METHODS: Sixty-seven weekly cardiology clinics from a single provider over 18 months at an academic medical center were analyzed. Parameters included clinic slots eligible to have patients scheduled (available), slots occupied by appointments (scheduled), and slots for which patients attended the associated visit (appeared). Rates of usage (scheduled/available), appearance (appeared/scheduled), and utilization (appeared/available=usage rate*appearance rate) were calculated. Surplus slots were defined as the difference between available slots and slots occupied by patients that appeared. Cancellation lag-time was defined as the interval between a cancellation and the appointment time. If a patient did not notify the clinic regarding a non-appearance, cancellation lag-time was set to zero. To quantify the impact of a change in clinic operations on efficiency, these metrics were used to evaluate a different cardiologist's clinic before and after its physical location moved.
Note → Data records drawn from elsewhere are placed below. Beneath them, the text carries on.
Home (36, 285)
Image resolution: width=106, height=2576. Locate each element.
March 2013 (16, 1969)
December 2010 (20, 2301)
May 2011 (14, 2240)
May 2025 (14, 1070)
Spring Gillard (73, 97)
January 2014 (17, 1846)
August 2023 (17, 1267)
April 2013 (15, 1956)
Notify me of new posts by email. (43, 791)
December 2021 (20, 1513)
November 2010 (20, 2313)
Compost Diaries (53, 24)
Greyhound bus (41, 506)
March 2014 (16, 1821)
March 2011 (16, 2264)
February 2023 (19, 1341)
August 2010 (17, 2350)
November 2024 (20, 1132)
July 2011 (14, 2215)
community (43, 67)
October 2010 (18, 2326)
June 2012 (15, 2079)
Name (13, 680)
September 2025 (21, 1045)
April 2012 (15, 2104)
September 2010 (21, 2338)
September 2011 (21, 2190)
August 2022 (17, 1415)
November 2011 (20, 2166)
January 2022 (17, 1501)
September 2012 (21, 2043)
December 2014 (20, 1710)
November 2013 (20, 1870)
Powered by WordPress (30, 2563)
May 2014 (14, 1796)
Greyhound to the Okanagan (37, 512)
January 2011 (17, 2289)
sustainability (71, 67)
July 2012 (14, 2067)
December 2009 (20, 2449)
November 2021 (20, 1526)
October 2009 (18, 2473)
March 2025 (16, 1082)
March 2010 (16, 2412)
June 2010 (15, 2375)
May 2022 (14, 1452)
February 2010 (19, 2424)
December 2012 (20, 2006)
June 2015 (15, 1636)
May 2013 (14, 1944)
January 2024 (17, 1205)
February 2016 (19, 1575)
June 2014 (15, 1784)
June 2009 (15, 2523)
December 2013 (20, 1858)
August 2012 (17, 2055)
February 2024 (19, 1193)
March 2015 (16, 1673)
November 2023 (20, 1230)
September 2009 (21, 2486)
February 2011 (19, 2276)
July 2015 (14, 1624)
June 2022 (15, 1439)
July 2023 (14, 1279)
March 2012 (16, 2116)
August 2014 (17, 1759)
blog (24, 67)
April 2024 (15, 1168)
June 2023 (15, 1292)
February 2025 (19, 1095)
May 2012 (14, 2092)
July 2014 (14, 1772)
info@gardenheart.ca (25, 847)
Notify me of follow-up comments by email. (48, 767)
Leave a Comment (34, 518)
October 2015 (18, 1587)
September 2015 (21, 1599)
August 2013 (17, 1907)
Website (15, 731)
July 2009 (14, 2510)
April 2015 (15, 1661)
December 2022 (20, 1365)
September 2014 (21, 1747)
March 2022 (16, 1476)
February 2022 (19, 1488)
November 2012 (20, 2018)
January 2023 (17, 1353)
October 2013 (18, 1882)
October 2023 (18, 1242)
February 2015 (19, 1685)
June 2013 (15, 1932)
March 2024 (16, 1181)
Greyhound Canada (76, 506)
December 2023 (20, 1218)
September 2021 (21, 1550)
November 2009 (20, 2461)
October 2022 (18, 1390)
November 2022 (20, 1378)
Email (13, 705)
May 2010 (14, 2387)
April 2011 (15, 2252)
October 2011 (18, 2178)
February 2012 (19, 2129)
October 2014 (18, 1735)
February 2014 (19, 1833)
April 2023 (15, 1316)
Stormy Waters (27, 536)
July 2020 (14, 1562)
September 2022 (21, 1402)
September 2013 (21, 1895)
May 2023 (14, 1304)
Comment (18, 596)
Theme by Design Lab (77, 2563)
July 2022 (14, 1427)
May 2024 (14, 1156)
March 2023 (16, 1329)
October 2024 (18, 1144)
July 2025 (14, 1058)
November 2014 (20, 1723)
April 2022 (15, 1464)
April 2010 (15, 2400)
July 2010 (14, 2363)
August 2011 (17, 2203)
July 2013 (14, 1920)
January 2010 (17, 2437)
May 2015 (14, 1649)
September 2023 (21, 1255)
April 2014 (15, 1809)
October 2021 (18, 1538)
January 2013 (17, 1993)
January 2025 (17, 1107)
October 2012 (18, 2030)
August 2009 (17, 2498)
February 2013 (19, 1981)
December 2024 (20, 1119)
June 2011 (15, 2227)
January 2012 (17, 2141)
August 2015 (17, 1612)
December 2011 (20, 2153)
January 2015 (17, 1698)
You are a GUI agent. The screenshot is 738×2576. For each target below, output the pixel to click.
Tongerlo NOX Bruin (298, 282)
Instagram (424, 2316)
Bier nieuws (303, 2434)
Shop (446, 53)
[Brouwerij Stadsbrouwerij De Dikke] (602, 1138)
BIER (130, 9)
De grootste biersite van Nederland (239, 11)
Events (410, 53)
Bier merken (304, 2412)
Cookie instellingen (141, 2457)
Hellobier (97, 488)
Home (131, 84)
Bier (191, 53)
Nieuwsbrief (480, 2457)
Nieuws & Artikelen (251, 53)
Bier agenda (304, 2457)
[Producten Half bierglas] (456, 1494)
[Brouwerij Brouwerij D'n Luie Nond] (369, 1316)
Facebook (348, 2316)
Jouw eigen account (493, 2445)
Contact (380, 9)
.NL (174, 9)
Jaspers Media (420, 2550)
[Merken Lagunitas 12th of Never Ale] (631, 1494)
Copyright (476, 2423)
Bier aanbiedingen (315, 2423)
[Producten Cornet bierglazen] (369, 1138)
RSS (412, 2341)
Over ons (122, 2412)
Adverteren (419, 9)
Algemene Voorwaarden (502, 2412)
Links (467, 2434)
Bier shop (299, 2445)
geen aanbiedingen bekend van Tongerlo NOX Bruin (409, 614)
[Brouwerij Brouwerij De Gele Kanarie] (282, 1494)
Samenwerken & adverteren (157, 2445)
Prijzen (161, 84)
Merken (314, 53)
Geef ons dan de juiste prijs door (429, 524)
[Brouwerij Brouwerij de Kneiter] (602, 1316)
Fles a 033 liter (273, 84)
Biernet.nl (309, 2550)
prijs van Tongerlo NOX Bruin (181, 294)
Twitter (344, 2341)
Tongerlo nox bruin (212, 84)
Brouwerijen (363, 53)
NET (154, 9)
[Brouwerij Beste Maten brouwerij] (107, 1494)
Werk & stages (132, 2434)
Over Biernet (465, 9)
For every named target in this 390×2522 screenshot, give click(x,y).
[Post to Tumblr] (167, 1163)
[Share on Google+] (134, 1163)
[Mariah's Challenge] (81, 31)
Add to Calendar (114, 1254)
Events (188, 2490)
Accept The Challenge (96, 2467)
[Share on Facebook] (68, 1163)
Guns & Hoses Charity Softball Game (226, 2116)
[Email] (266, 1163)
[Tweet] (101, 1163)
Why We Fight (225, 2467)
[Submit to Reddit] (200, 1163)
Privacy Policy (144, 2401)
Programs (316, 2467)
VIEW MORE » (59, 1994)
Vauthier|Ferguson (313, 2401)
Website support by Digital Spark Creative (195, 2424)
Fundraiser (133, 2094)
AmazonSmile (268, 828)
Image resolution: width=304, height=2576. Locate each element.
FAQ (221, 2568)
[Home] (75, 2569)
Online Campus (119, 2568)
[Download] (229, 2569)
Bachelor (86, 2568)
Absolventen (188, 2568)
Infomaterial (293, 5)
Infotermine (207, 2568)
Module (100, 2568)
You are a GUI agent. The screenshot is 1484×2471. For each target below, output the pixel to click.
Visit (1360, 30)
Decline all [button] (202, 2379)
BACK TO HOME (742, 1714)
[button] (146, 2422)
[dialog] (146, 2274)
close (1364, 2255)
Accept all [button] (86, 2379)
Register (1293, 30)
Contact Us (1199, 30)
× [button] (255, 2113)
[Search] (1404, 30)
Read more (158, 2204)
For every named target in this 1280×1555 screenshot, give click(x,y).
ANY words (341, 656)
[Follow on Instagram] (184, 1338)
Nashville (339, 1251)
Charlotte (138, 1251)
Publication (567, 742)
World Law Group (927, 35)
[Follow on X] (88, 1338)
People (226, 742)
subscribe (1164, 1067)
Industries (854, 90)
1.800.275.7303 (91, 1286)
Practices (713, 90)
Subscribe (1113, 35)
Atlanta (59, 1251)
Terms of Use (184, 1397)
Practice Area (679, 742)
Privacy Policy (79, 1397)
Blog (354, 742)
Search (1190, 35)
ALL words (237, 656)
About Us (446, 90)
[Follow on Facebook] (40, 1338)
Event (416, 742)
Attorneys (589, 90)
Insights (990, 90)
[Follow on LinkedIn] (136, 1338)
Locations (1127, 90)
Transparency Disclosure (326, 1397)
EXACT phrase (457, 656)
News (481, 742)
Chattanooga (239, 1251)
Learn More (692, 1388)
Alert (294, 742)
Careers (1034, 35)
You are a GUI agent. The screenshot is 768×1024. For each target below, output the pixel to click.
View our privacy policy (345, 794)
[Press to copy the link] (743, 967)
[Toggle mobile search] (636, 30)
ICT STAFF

RESULTS: For approximately 900 patient visits, usage and appearance rates were∼80%, yielding a utilization rate of ∼2/3. On average, there were nearly 8 surplus slots per clinic. Approximately 30% of cancellation lag-times had positive values and nearly half of positive cancellation lag-times were >3h, indicating potential for recovery of those appointments. The intervention analysis showed that usage rate decreased and surplus slots per clinic increased significantly after a change in clinic location.

CONCLUSIONS: Schedule-based analysis provides a framework to assess changes to clinic operations, identify mechanisms underlying inefficiency, and suggest solutions for improving clinic performance (i.e. more schedulers in response to low usage rates). Cancellation lag-time analysis suggests recovering a portion of same-day cancellations is plausible.